## Ausgewählter Auszug

────

Der Zwischenraum

Mit der S.E.A. Shibukawa Eder Architects ZT GmbH wurde im Jahr 2007 in Wien ein Architekturbüro gegründet, das sich ­gestalterisch zwischen den Kulturen Ostasiens und ­Europas bewegt und diese Beziehung in privaten ­Wohnräumen bis hin zu grossvolumigen städtebaulichen Arbeiten ­manifestiert. Misa Shibukawa und Raphael Eder stellen stets ­gleichberechtigte Beziehungen zwischen grossen und kleinen Räumen, dem Innen- und dem Aussenraum her – sie arbeiten mit dem japanischen ästhetischen Konzept „Ma“.

Erst kürzlich wurde das Architektenduo Misa Shibukawa und Raphael Eder eingeladen, einen Vortrag über die Charakteristika ihrer Arbeiten vor Fach­publikum zu halten – da komme man schon ins Grübeln, sagt Shibukawa, mit ihrem Kinn auf ihrer Hand abgestützt, „weil wir bis dahin eigentlich immer nur nach vorne, in die Zukunft geblickt haben, aber nur selten zurück“. Auch seien die realisierten wie auch die nicht realisierten Projekte recht unterschiedlich gewesen, sagt sie.

────

## Bereitgestellte Daten
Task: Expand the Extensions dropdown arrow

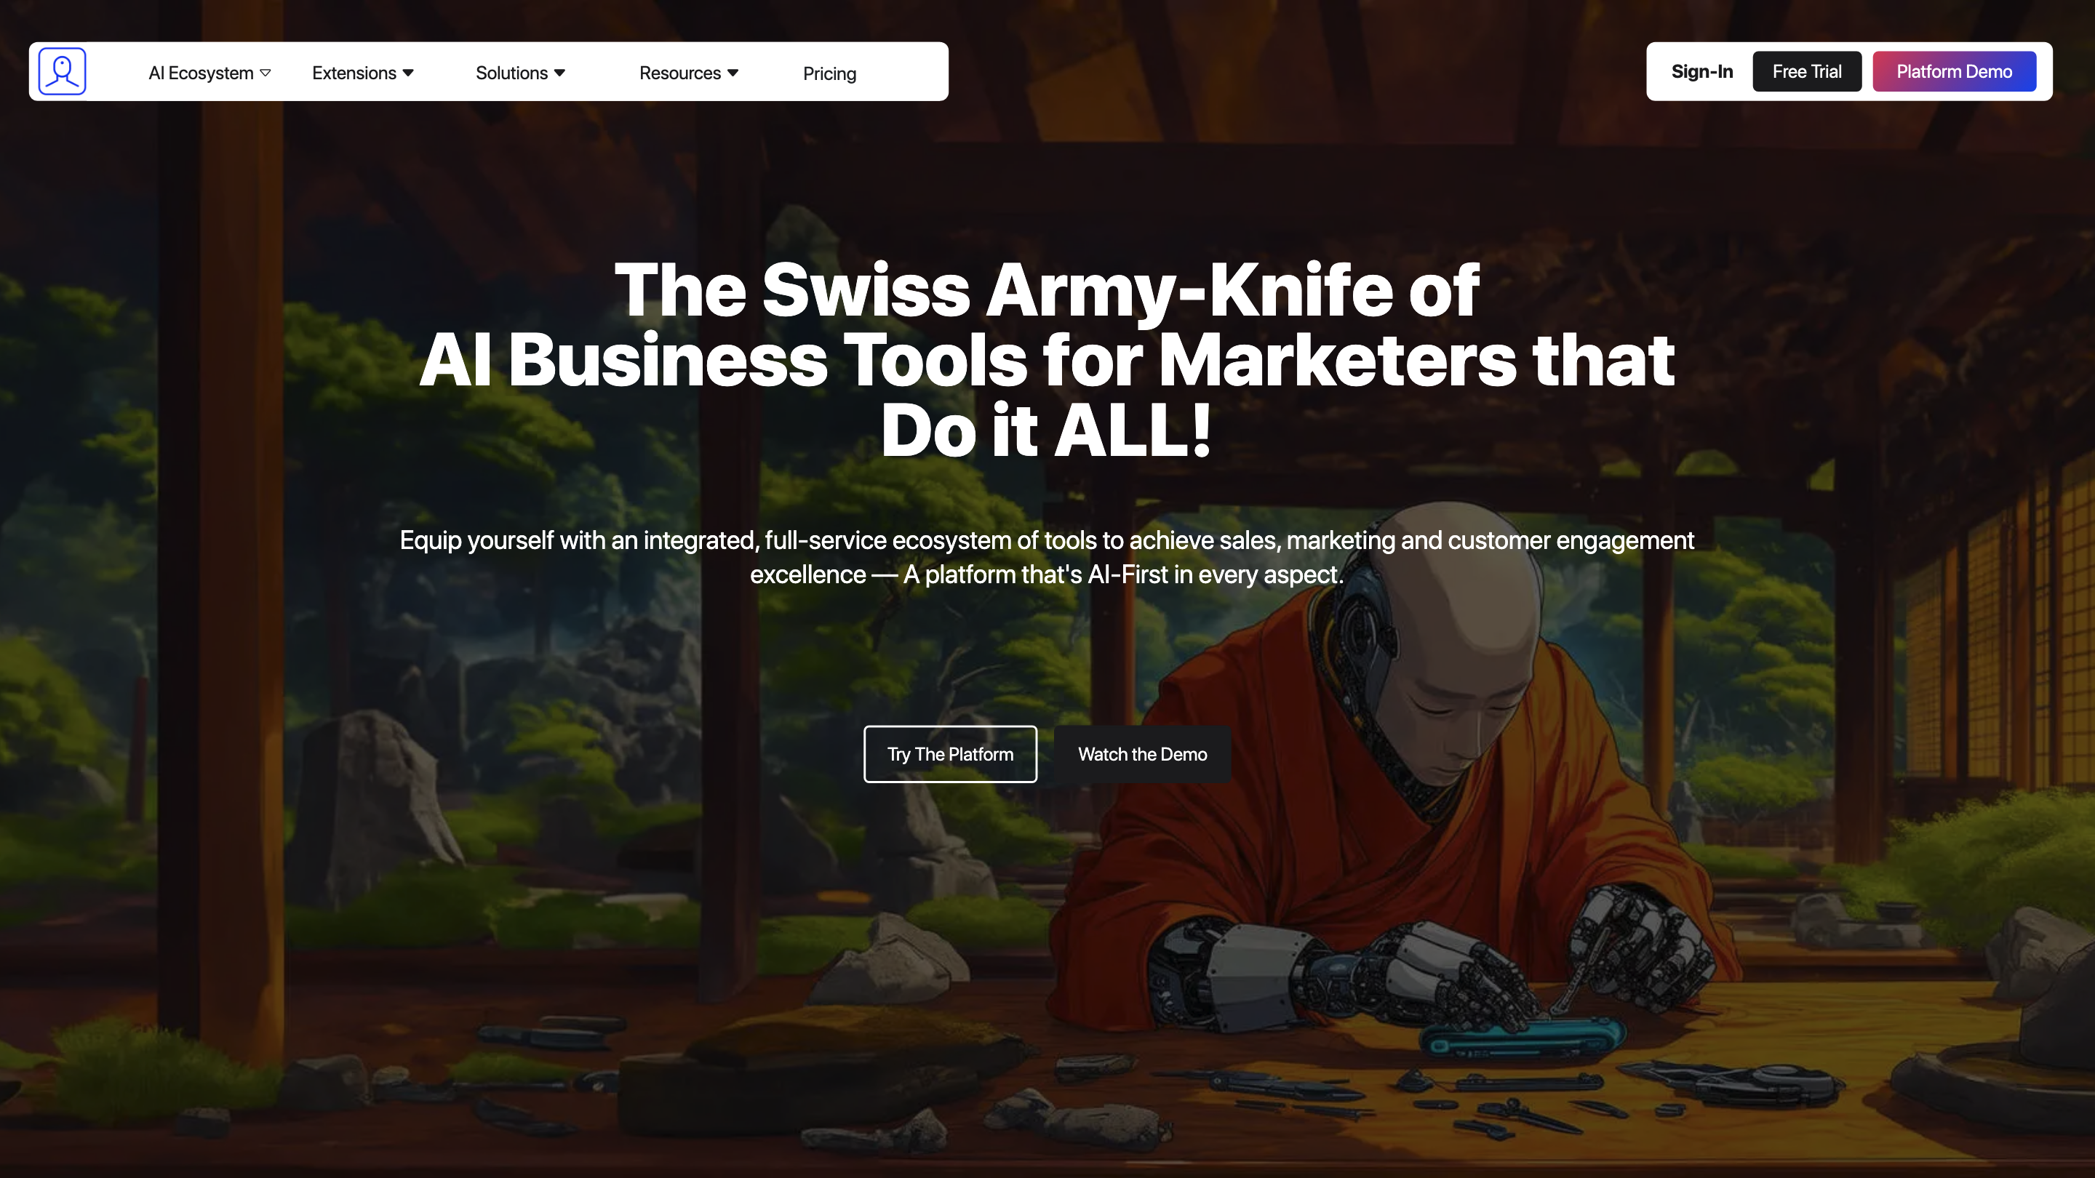Action: (408, 73)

────

## Übungsaufgabe A
Schreiben Sie aus dem Auszug über das Wiener Architekturbüro den Abschnitt von „Erst kürzlich wurde“ bis „gewesen, sagt sie.“ wortgetreu ab.
## Übungsaufgabe B
In welchem Jahr und in welcher Stadt wurde das Architekturbüro laut dem Auszug gegründet?
Die Auflistung stammt aus einer anderen Quelle.

## Vollständige Antwort A
Erst kürzlich wurde das Architektenduo Misa Shibukawa und Raphael Eder eingeladen, einen Vortrag über die Charakteristika ihrer Arbeiten vor Fach­publikum zu halten – da komme man schon ins Grübeln, sagt Shibukawa, mit ihrem Kinn auf ihrer Hand abgestützt, „weil wir bis dahin eigentlich immer nur nach vorne, in die Zukunft geblickt haben, aber nur selten zurück“. Auch seien die realisierten wie auch die nicht realisierten Projekte recht unterschiedlich gewesen, sagt sie.

## Vollständige Antwort B
Im Jahr 2007 in Wien.